BIND9 config (as recursive local resolver)

Hi,

I need some insights from @JoshData or @KiekerJan here.

I got stumped this weekend as to why, of all the servers I run, upgrading to the latest version of pfSense only broke MiaB’s DNS resolution. I saw evidence that the DHCP server gives the correct upstream DNS server to MiaB, but for some reason the named configuration (BIND9) ends up no knowing which DNS server it should recursively resolve against.

It’s my understanding that MiaB used NSD exclusively for for the zones it hosts and configures it not to resolve recursively, and BIND9 exclusively for recursive resolution of everything else. I also found the piece of setup script that overwrites /etc/resolv.conf with comments about deleting symlinks which I don’t fully understand the significance of.

I wish to determine exactly what about how the new version of pfSense handles DNS and DHCP is causing the problem whereby the moment MiaB connects via that the local (recursive) resolver in MiaB stops being able to resolve anything. Since pfSense is going through many changes itself supporting either ISC DHCP (to be deprecated soon) or Kea DHCP (not quite production ready yet) with a lot of noise in that community about features the Kea version has been lacking and the work done around that, it’s a bit of a minefield at the moment. It would be really useful if I could somehow get insight into how MiaB engages with DNS Servers to get its intended setup so taht I can better know where to look on the pfSense side for the magic bit to turn on or off to make it work.

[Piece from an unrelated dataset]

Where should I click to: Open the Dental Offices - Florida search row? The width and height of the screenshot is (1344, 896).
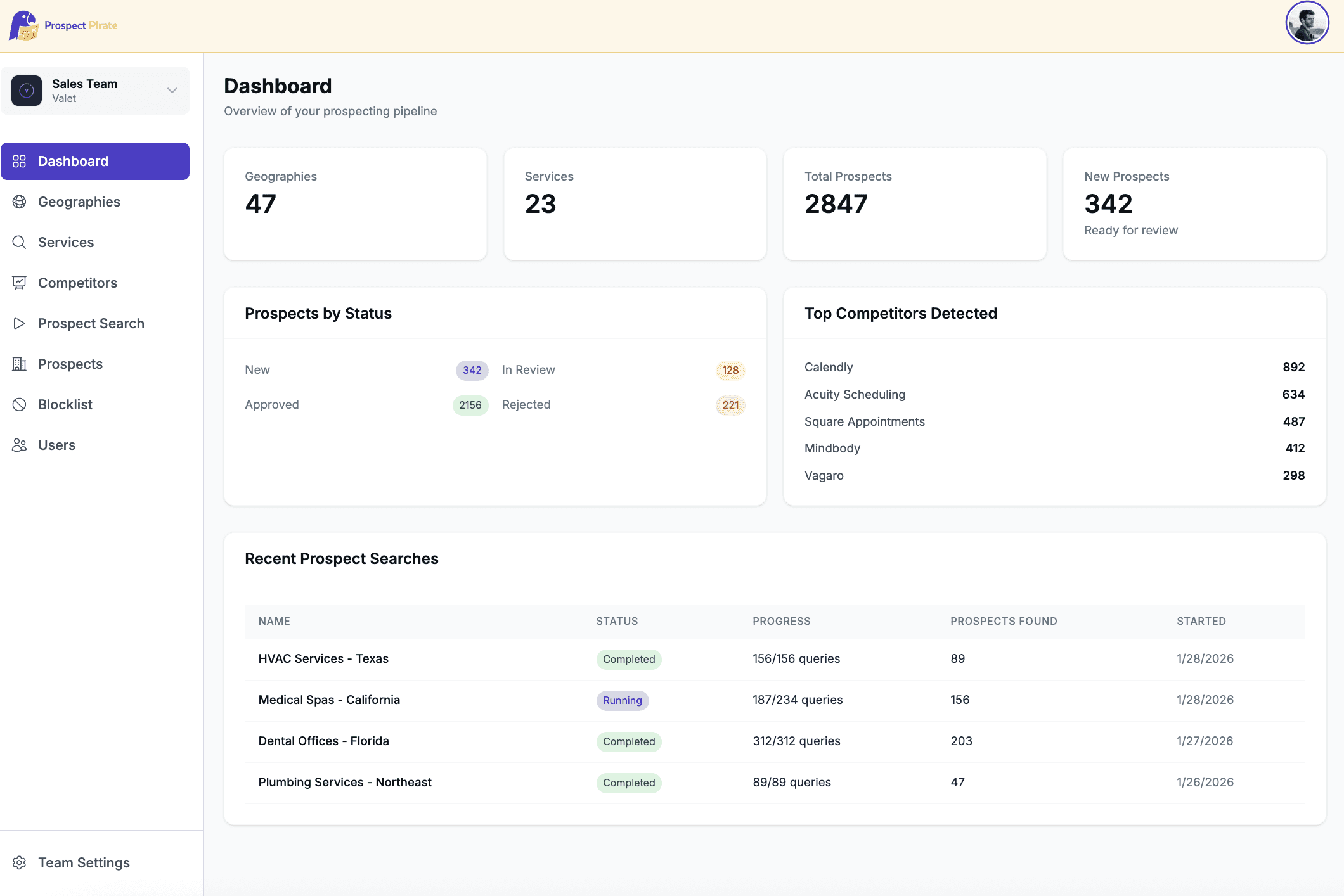[324, 741]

All the named.conf related stuff in MiaB looks fine to me, and works without a problem against older versions of pfSense, but somewhere there is a new default or assumption in play that isn’t compatible.

P.S. If I manually change resolv.conf to point the nameserver at my pfSense that runs as a resolver everything works as normal. it also works without any entry in resolv.conf or the file being absent, for then the nameserver provided by DHCP is used. It has the feel of a race condition triggered by nameserver set to 127.0.0.1 but I’ve not done tcpdumps to see what traffic actually flows since I needed the servers alive again, they’re not testing grounds.

Any help would be appreciated.

I’m not 100% sure, but as far as I know, bind9 on Mail-in-a-Box is configured as a recursive DNS resolver for all local DNS requests on the box itself. That means it likely never used your pfSense for DNS resolution, unless you manually changed something like /etc/resolv.conf or the bind config to forward queries to pfSense.

The easiest solution is probably to just allow outbound port 53 (UDP and TCP) to the internet on your pfSense for the MiaB host. So basically, don’t block port 53, and don’t try to force MiaB to use the DNS resolver on your pfSense, as it’s designed to handle DNS lookups on its own.

Thank you for getting involved.

Whether or not it ever use the resolver on my pfSense is besides the issue actually, as long as it works and doesn’t stop working because the pfSense version changes. Note, only my MiaB servers are affected. Everything else, the other servers and all the clients, all resolving DNS by using the pfSense as recursive resolver, keeps working without a problem.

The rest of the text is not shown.